-- Begin MATERIALS PROVIDED --

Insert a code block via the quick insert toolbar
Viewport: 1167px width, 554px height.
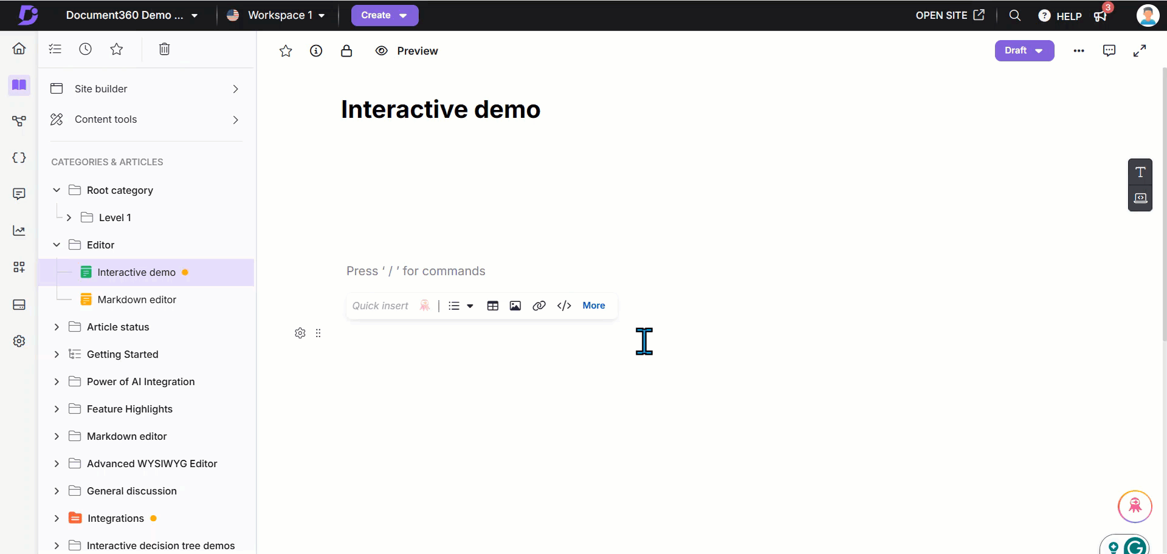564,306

-- End MATERIALS PROVIDED --
-- Begin MATERIALS PROVIDED --

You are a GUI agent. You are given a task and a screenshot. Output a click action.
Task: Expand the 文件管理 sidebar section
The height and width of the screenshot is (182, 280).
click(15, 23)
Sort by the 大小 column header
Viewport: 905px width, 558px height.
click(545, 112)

-- End MATERIALS PROVIDED --

- [WRITTEN EXERCISE]
Rewrite the stretch from the line containing "Sort by the 大小 column header" through the line containing "click(545, 112)", with "column header" changed to "column label" and nothing else altered.

- [TASK RESULT]
Sort by the 大小 column label
Viewport: 905px width, 558px height.
click(545, 112)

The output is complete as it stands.